The Robben Island prisoners settled down to the mindless timetable of imprisonment, filling hours with manual labour which mercifully distracted them from dwelling on their plight and aching for the social contact they had lost. At night their bodies slumped in sleep through sheer exhaustion. The work routine repeated itself in the endless rising and setting of the sun, in the waxing and waning of the moon.
The waiting for letters and visits, the joy of expectations fulfilled, the despondency following disappointment, the letter counting, letter - and visit-treasuring, are expressed in the following extracts from Nelson's letters to the family.
I have been fairly successful in putting on a mask behind which I have pined for the family, alone, never rushing for the post when it comes until somebody calls out my name. I also never linger after visits although sometimes the urge to do so becomes quite terrible. I am struggling to suppress my emotions as I write this letter.
I have received only one letter since you were detained, that one dated 22 August. I do not know anything about family affairs, such as payment of rent, telephone bills, care of children and their expenses, whether you will get a job when released. As long as I don't hear from you, I will remain worried and dry like a desert.
I recall the Karoo I crossed on several occasions. I saw the desert again in Botswana on my way to and from Africa - endless pits of sand and not a drop of water. I have not had a letter from you. I feel dry like a desert.
Letters from you and the family are like the arrival of summer rains and spring that liven my life and make it enjoyable.

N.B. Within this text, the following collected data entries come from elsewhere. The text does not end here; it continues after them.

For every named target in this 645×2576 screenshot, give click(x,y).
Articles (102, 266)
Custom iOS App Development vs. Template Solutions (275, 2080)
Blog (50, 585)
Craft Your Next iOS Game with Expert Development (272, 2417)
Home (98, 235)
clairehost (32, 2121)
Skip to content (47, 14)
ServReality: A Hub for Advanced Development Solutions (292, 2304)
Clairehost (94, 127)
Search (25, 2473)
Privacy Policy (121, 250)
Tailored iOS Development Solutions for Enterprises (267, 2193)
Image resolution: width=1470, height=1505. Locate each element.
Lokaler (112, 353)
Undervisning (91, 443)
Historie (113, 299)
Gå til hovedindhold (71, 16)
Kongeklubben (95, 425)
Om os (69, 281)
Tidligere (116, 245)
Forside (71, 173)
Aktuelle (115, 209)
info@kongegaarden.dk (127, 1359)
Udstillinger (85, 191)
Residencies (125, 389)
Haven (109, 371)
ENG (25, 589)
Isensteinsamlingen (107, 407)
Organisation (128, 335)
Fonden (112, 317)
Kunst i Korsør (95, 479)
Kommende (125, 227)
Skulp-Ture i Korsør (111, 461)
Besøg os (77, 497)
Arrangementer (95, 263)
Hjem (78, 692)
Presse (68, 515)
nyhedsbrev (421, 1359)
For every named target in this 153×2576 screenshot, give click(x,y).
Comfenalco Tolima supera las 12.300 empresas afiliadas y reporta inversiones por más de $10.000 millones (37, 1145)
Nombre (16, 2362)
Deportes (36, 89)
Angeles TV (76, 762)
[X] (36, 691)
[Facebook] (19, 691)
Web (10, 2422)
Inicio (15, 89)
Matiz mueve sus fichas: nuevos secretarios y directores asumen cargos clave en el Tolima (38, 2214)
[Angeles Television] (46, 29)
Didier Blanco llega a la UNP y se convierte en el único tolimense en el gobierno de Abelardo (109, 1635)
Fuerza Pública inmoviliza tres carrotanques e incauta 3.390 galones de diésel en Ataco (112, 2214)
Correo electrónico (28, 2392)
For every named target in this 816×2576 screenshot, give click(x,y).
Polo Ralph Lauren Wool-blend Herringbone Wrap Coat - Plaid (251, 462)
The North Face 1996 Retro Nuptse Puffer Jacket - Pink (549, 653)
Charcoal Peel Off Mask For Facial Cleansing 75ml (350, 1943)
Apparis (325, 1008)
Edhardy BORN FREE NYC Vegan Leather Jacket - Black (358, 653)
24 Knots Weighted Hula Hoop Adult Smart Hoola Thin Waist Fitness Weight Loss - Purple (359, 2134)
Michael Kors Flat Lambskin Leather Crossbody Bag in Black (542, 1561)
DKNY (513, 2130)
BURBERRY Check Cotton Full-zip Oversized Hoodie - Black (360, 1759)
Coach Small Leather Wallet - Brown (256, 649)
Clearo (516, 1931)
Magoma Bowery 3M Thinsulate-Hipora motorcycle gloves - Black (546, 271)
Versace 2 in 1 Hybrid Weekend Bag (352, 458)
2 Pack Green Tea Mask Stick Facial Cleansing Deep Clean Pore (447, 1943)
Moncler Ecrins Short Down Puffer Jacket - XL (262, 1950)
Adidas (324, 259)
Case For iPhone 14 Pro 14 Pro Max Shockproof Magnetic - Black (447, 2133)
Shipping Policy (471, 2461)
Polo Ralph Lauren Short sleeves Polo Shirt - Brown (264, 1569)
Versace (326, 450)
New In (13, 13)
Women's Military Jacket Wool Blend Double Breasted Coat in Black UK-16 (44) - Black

Whenever I write you, I feel that inside physical warmth, that makes me forget all my problems. I become full of love.
26 October 1976
I feel sad that I write letters to you and you never receive them.
26 May 1978
You witch! You've numerous ways of keeping me hitched to you. But this is a new one. I've not heard from you for more than a month now. Your last letter to me being that of 17/8 which came on 30/8. Maybe that you've written as you've done in the past but that we're having the usual bottlenecks which occur in our correspondence the moment you're hardpressed.
1 October 1975
You left me in high hopes when you visited me in January and promised that Zeni would visit me and it would be your turn in March. But then I knew you could not afford the visit since you had just been released from prison. Yet my heart longs for you.
27 March 1977
Last year I collected a harvest of fifteen visits and forty-three letters. Of these, fifteen came from you. There were seven birthday cards and the card from Helen Joseph was in the form of a letter. I had five more visits than in '77 but although the letters were more than in the previous year I have not reached the record number of fifty that I got in '75. These wonderful visits and lovely letters make the atmosphere around me relatively pleasant and the outlook bright.
21 January 1979
During this year you were here six times and I got nine letters from you, each one bringing more love and good wishes. Apart from the several telegrams you sent. I also received from you, birthday and Xmas cards. All these help to iron out the wrinkles of advancing age, make old limbs flexible and the blood to flow smoothly.
27 January 1980
Last year I got fifteen visits which I enjoyed very much. This year I did not think I would have as much as ten since on request from the SAP [South African Police] you did not turn up in February and March and since Zindzi could not come on 5/4 due to illness. With you and Zindzi coming down this month I expect to have a total of fourteen, which is as much as that of last year. I have received no letter for December except four Xmas cards. December is always my worst month in this regard. In 1977 I got only two and in 1978, three, quite a poor harvest in comparison to what I normally get. Nevertheless for the year I received no less than sixty-seven, sixteen from you, all of which have been most en j oyable. I am quite happy and always try to hide my joy. Not all of us are as fortunate. But I'd like you to know that you have spoilt me very much and a spoilt baby is always difficult to control.
3 February 1980
Your disappointment with my brief letters is quite reasonable because it coincides with my own feelings when I get a stingy note, or nothing at all, from those I much love.
4 September 1977
By the way, do you know how many letters I got from you this year? Believe it or not, a whole twelve, as against only thirteen I received during the period 1967-78. That is a fine harvest for 1979 already. I hope you will keep it up.
2 September 1979
I should like to mention that I am surprised that you attach no significance whatsoever to such important things as birthdays and Christmas cards. Not only have you never sent me one, you have never even had the simple courtesy of thanking me for the numerous birthday and Christmas messages I have sent you during the past eight to ten years. Every year I get beautiful greetings from many well-wishers, messages which I value. But I always feel that there is something missing, a message from you and Makgatho. Nevertheless, your letter has made up for all that. It has brought springtime into my heart and I feel really proud of you. Looking forward to seeing you in January. Tons and tons of love and a million kisses. Affectionately, Tata.
31 December 1978
I think of Mum and all the children, of the pride and joy you all give me. Among us is Nobutho, the beautiful Mantu, whose love and loyalty, visits, letters, birthday and Xmas cards are essential parts of the efforts of the family to help me endure many of the challenges of the last two decades.